=== Given text ===

Rob Nicolls, Gilbert and Tobin

We have an environment ripe for take-up of interactive services and of digital television generally. We have an amazingly high television penetration rate in excess of 99 per cent; higher than telephone take-up. On the other hand we have an environment where a television is something that needs a large discretionary spend, and is not replaced as frequently as, for example, the computer. Once every eight years on average is the television replacement. Clearly early adopters are going to be running on a much faster rate; this is an approximate replacement over time. Imagine by contrast trying to do any of the functions that you use your PC for now, including putting up a PowerPoint presentation, with a computer that is eight years old. That would probably have a 286 processor and might have as much as two or four MBs of RAM! And so we have a convergence issue that arises on expectation of hardware.

You have very separate sectors throughout the industry. That leads to a problem in putting together a value proposition for consumers, in that it wouldn't make sense for Channel Ten to subsidise a set-top box when the advertising revenue that comes through a subsidised set-top box is the same as if it came through on an analogue service. So we have this problem in the free-to-air environment of a horizontal market.

=== Collected material ===

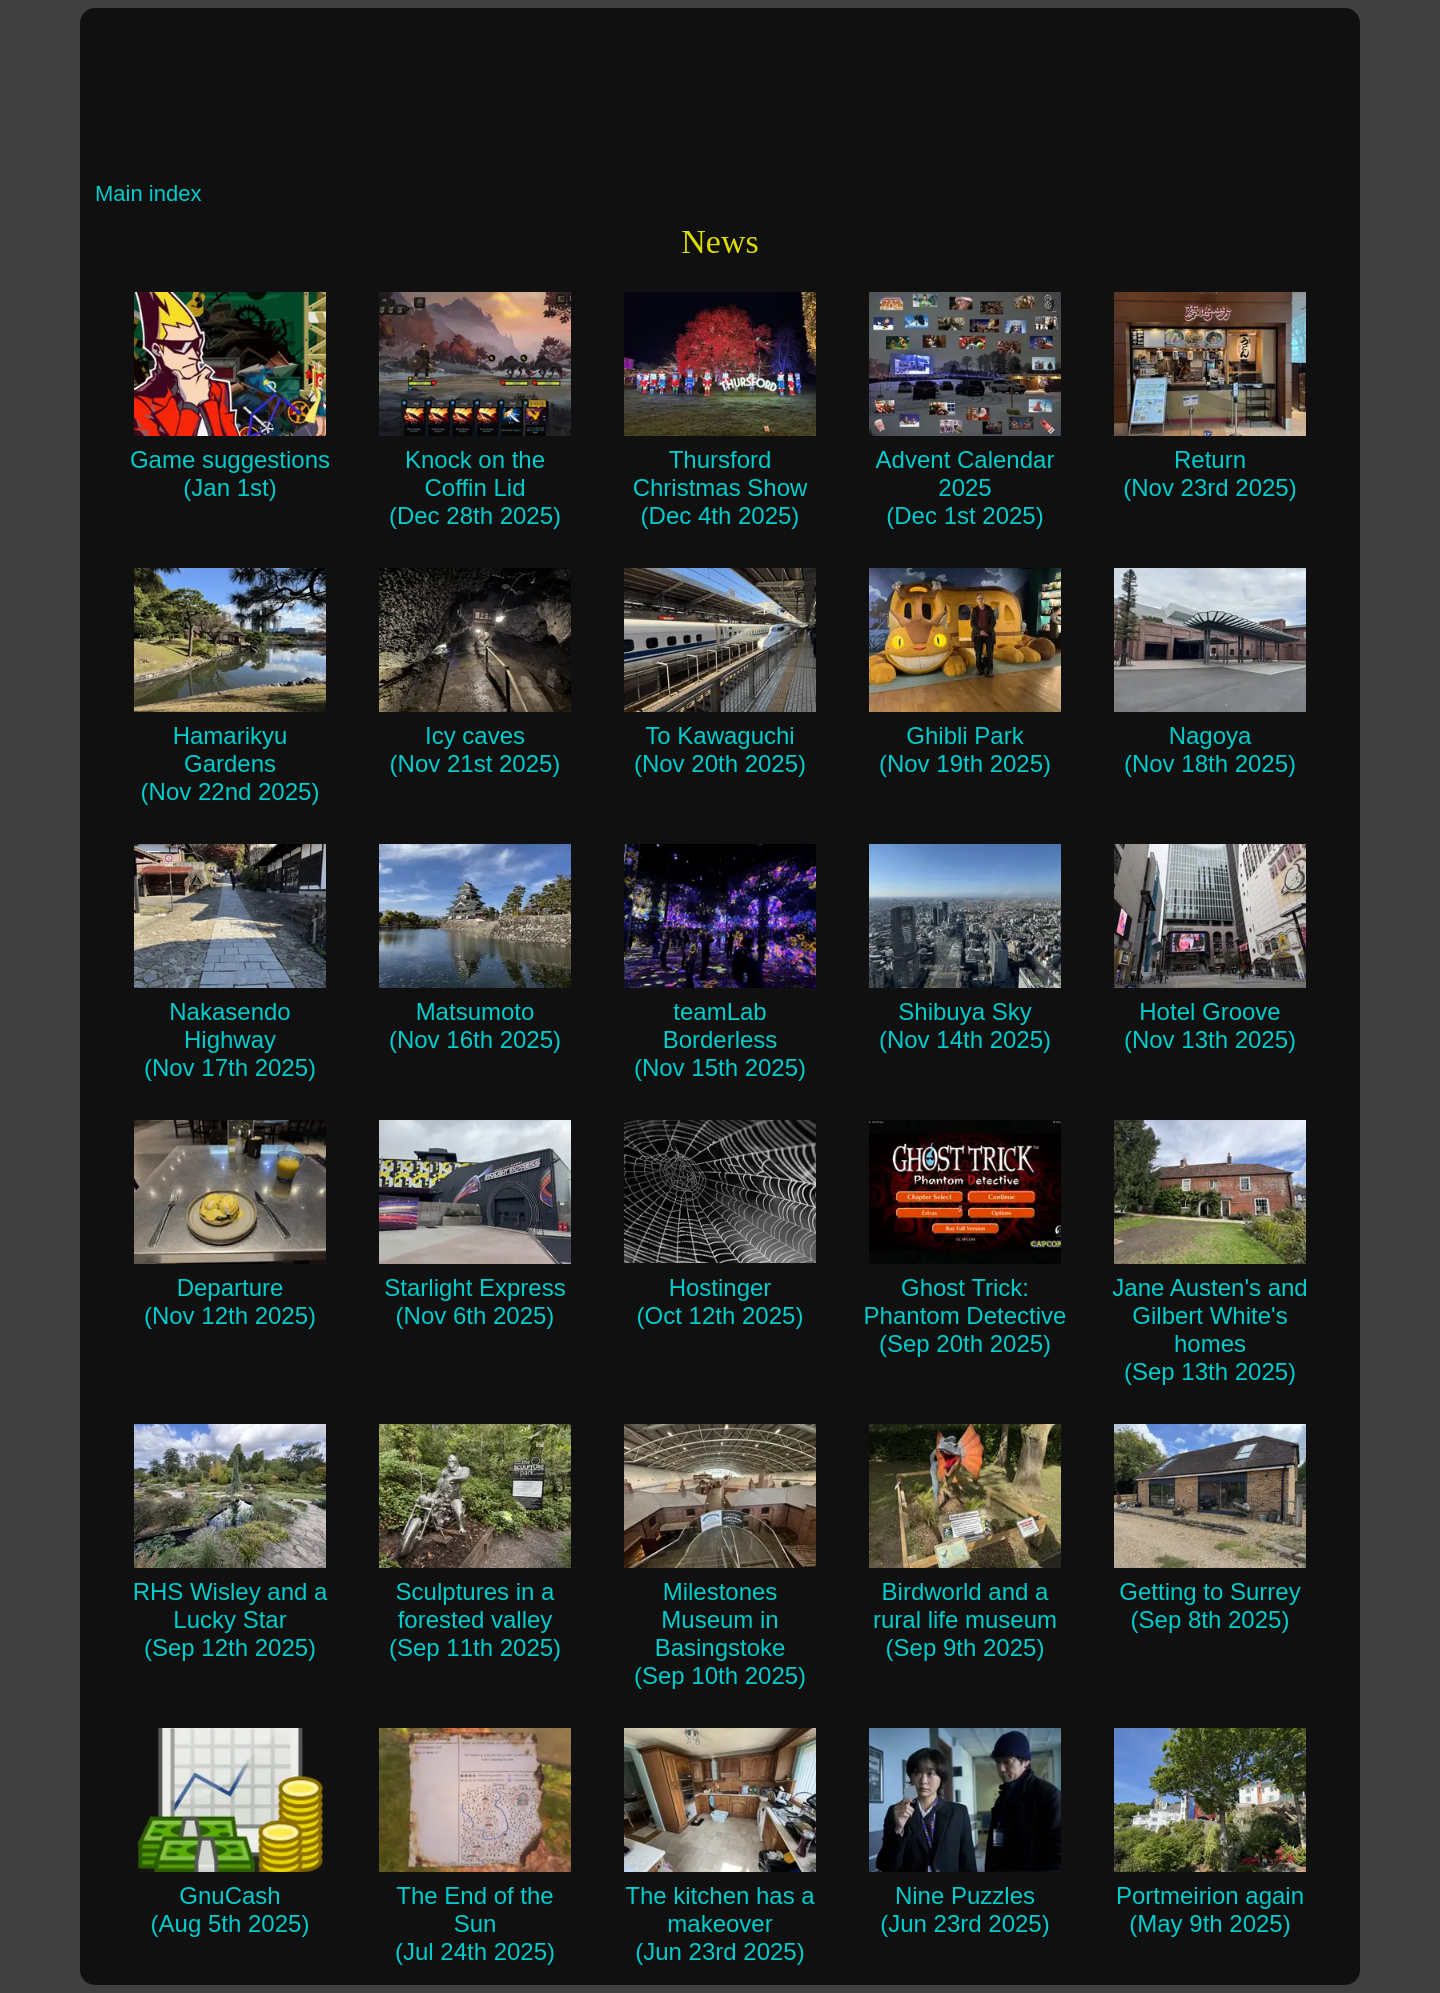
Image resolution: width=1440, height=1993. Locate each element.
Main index (148, 193)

===

**Tasks for this exercise**
a – According to the digital television text, how often is a television replaced on average?
b – Write out the part of the digital television text starting with "You have very" and going on through "a horizontal market.".
c – Carry the digital television text on past its last sentence.
The data has no connection to the text.

**Solved tasks**
a – Once every eight years.

b –
You have very separate sectors throughout the industry. That leads to a problem in putting together a value proposition for consumers, in that it wouldn't make sense for Channel Ten to subsidise a set-top box when the advertising revenue that comes through a subsidised set-top box is the same as if it came through on an analogue service. So we have this problem in the free-to-air environment of a horizontal market.

c –
This contrasts with the issues in a vertical market, such as a pay TV operator, where all of the elements are under the control of the pay TV operator; from content billing, supply of the decoder, distribution, and marketing. They all fall into a single vertical solution. This is probably why we've seen the first stages of roll-out of interactive services coming from pay TV. Austar made the announcement in the second week of October 2001 that has 300,000 decoders in the field that could be interacted with, and of those about 150,000 are capable of having back channel. The real test will be whether people are actually prepared to pay a premium on, at least, their basic fare of pay television services in order to have a rather esoteric interactive TV experience of T-mail and interactive advertising. Time will tell, for Austar it will need to be in the fairly near term, as to whether this is appealing to the consumer market.

There is a reasonable proposition that perhaps MHP should be regarded almost in the same way that third generation mobile phone services are regarded. That is, this is where we want to get to, but in the meantime we should actually be looking to meet that nascent consumer need and demand, which we believe is there because otherwise we wouldn't be going down this step in the first place. A possible way to do that would be to look at operating with an interim standard based on HTML. This doesn't need to be proprietary. It could be open and could actually give a stepping stone into interactivity and into MHP over the longer term.